Sverre Arestad

When I embarked on an academic career in the late '50s--at age 45, a housewife with seven children at home, it was Dr. Sverre Arestad, the head of the Scandinavian Department, who gave me the most encouragement.

Under his guidance, I was able to earn a teaching certificate as well as a master's degree in Scandinavian Languages and Literature.

My tuition was mostly paid for by scholarships and I attended classes early in the morning and evening, riding on buses to the campus from my home near Bothell. After I started teaching Dr Arestad arranged for both my teacher-husband and me to attend seminars following our last class of the day so that we both earned master's degrees at the same time.

It was through Dr. Arestad's recommendations that I was able to attend UCLA one summer as part of a team of educators writing a text book for the teaching of Norwegian.

Although I became an English teacher, I also taught Norwegian classes at night school whenever there was an interest shown for the class, mostly at Shoreline Community College. Now I have retired from teaching and live in the San Juan Islands. However, occasionally I still teach Norwegian classes at Skagit Valley College.

When I consider the rewards I received through a long successful career, I would like to give credit to this wonderful educator, Dr. Sverre Arestad, who advised, encouraged and helped me and many other students achieve our goals.

Gurina McIlrath Palmer, '63
Friday Harbor

How pleased I was to read of your offer to alumni to write about a remembered professor from earlier days at the UW. Like Ann Rule (from the early '50s), I, too, remember Mark Harris from a later date. How well I recall the 20 or so students sitting around a large table in Parrington Hall for novel writing ... only by the early '60s he was reading aloud the students' writing efforts. I remember his reading from my "novel" and his continual stopping to laugh. "This one reminds me of 'The Egg and I,' " he chuckled. I was pleased at his response for, indeed, I didn't mind comparison to Betty McDonald.

In addition to Mark Harris, I want to pay tribute to Dr. Sverre Arestad of the UW.'s Scandinavian Department. He taught Norwegian language and Scandinavian Literature... and what a dynamic professor he was! I well remember my first day in Norwegian 101 in September 1960. He took roll call by calling student names with a Norwegian pronunciation. My name was Mary Steen and although I had grown up around Norwegians, I had never heard the last name pronounced 'Stay-en."
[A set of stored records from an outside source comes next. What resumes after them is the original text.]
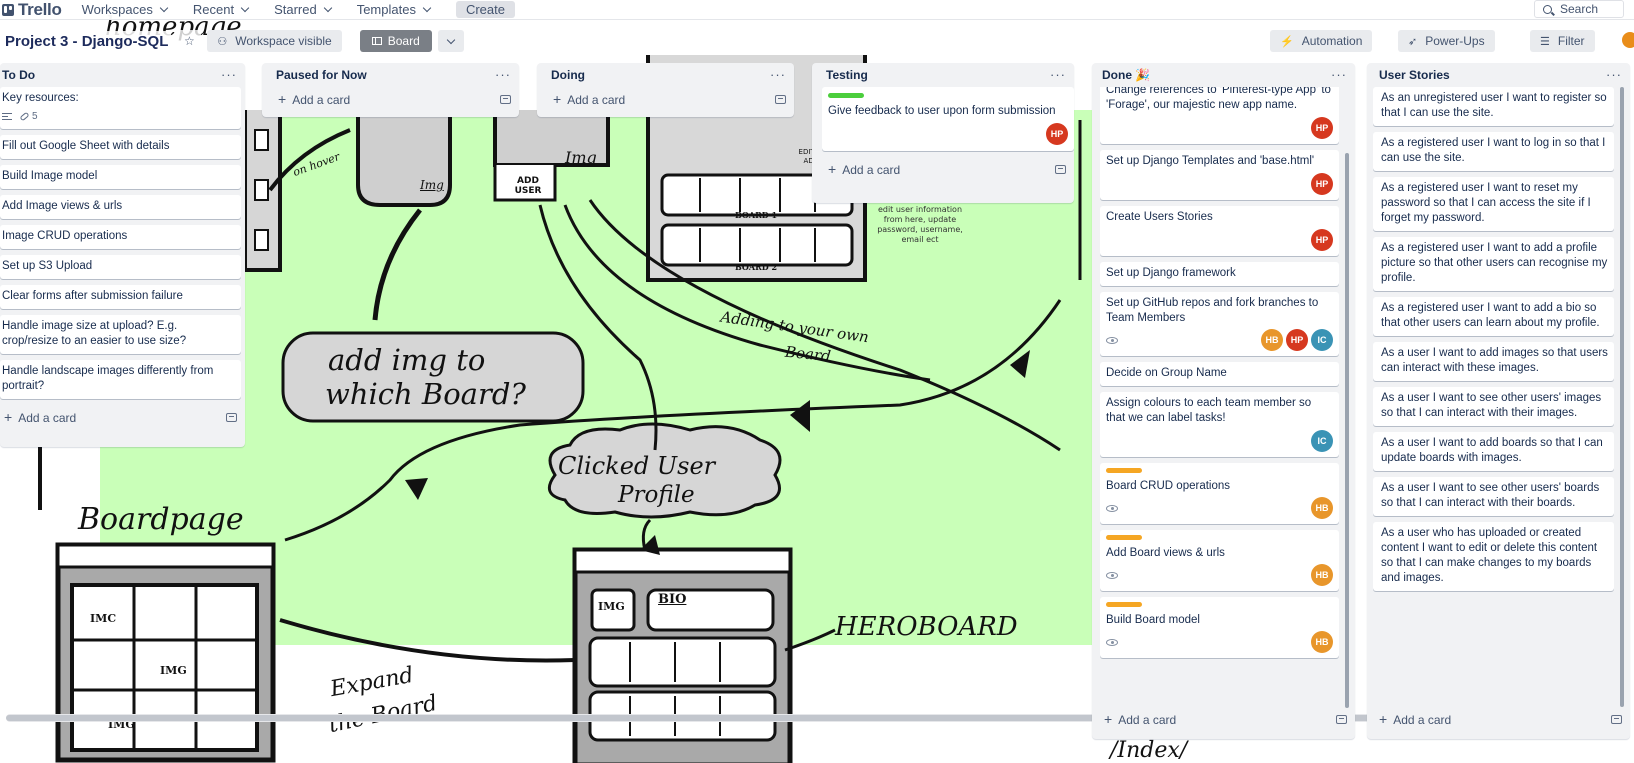 The height and width of the screenshot is (763, 1634). Describe the element at coordinates (390, 75) in the screenshot. I see `list-header: Paused for Now ···` at that location.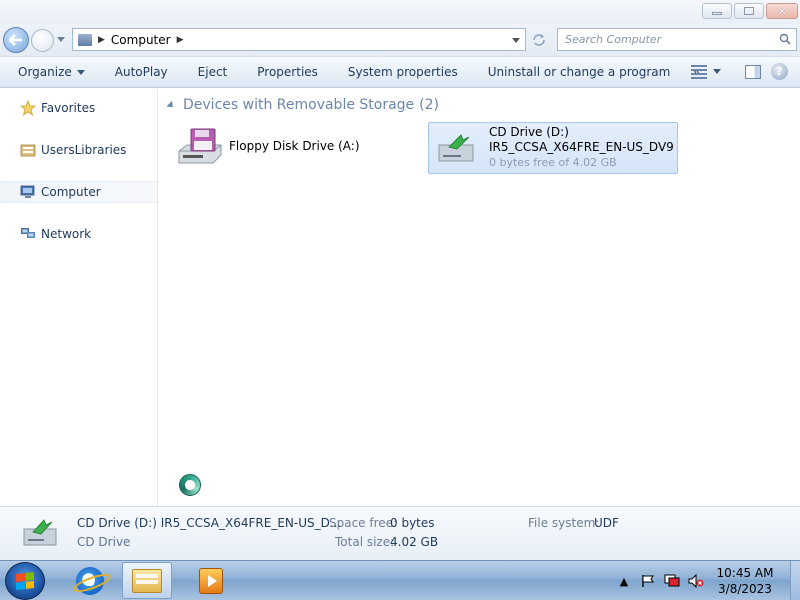  I want to click on group-title: Devices with Removable Storage, so click(299, 105).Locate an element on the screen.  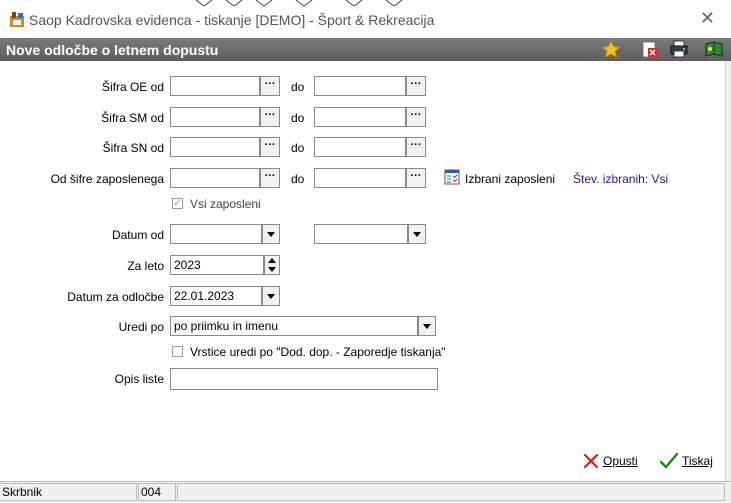
checkmark-icon is located at coordinates (669, 461). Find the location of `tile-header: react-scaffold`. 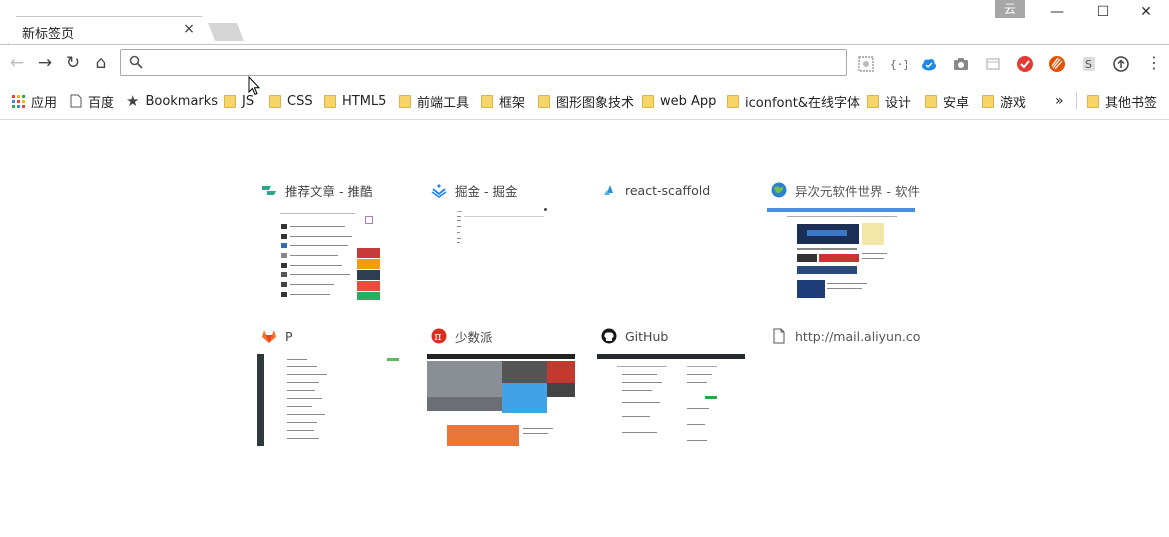

tile-header: react-scaffold is located at coordinates (676, 190).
"Mar-ri Stay-en," I heard Dr. Arestad say. "Mar-ri Stay-en." After the third or fourth time, I thought maybe he's saying Mary Steen, so I finally responded. I loved that class, took every Norwegian class I could for two years, and ended with a minor in Norwegian and a major in English (writing rather than lit.) How I wish I could have had Dr. Arestad before my junior year because he really encouraged me to go into teaching (and, as he put it, perhaps I could also teach some Norwegian in whatever school I was in). Thanks to Dr. Arestad, for the first time I truly became interested in teaching as a vocation. However, I was determined to graduate in four years ... so maybe, I said, I would return to obtain a teaching certificate.

Although I've worked for three school districts from writing and editing work in one district to theme reading for the past nine years in Kent School District, I have never gone back to school for my teaching certificate. I think often of Dr. Arestad and how I should have listened more carefully to him--in English.